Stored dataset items
★ ★ ★ ★ ★ ★ ★

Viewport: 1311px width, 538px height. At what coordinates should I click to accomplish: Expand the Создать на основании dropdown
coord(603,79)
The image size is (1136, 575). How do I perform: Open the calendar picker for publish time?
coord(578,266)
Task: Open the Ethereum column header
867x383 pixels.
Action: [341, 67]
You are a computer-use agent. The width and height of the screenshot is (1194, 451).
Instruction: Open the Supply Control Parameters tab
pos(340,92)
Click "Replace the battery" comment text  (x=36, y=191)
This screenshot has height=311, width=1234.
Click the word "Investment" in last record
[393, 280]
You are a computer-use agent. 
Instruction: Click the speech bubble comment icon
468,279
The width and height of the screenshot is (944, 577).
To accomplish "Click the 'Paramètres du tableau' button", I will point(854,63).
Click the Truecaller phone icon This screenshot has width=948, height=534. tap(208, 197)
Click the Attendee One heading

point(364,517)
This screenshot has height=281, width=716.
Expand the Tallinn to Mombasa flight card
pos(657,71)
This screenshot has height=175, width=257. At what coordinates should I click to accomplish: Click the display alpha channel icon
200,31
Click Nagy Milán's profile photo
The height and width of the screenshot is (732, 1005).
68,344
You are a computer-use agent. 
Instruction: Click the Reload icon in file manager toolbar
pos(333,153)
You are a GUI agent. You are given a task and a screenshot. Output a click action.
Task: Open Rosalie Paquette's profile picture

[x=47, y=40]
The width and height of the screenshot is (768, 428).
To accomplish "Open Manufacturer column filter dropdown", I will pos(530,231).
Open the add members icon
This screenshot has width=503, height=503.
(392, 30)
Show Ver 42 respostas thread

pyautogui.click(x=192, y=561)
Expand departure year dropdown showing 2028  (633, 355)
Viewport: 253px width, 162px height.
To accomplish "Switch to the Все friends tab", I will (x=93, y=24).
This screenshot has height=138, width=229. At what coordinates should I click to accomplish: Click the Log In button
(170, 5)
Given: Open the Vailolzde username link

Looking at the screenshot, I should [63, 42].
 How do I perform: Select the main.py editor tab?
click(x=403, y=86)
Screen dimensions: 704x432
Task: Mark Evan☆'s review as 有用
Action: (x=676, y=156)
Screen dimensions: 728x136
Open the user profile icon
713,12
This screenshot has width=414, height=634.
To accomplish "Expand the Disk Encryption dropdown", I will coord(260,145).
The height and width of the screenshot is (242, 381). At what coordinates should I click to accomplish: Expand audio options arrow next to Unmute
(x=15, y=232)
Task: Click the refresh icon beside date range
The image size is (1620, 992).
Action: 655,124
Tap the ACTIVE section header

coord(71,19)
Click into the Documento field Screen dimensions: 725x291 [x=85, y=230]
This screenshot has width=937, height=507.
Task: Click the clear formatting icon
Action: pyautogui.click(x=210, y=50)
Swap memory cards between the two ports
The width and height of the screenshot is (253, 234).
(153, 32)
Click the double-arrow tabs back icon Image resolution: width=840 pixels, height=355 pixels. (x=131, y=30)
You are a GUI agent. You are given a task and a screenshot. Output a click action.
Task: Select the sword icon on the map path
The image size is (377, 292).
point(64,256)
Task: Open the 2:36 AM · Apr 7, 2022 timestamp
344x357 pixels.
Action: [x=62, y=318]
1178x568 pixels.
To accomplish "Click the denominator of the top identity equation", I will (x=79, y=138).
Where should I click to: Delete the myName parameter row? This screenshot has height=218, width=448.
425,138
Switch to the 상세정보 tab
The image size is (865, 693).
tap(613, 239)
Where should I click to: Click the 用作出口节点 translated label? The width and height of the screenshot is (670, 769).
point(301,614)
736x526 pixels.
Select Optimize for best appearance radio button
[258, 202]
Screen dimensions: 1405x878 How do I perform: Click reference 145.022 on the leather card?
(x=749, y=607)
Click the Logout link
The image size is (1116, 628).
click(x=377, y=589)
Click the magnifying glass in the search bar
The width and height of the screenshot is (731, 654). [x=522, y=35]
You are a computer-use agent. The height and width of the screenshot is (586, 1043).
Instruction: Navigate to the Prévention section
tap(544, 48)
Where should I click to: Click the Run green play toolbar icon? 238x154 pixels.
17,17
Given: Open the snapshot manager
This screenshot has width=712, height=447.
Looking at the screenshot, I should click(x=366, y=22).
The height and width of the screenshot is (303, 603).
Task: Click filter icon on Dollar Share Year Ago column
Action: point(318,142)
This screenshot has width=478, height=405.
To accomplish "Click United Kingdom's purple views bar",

★ ★ ★ ★ ★ ★ ★

**Task item**
Copy out each line in the preceding records that contains "computer".

**Completed exercise**
You are a computer-use agent. The width and height of the screenshot is (1194, 451).
You are a computer-use agent. 
You are a computer-use agent. 
You are a computer-use agent. The height and width of the screenshot is (586, 1043).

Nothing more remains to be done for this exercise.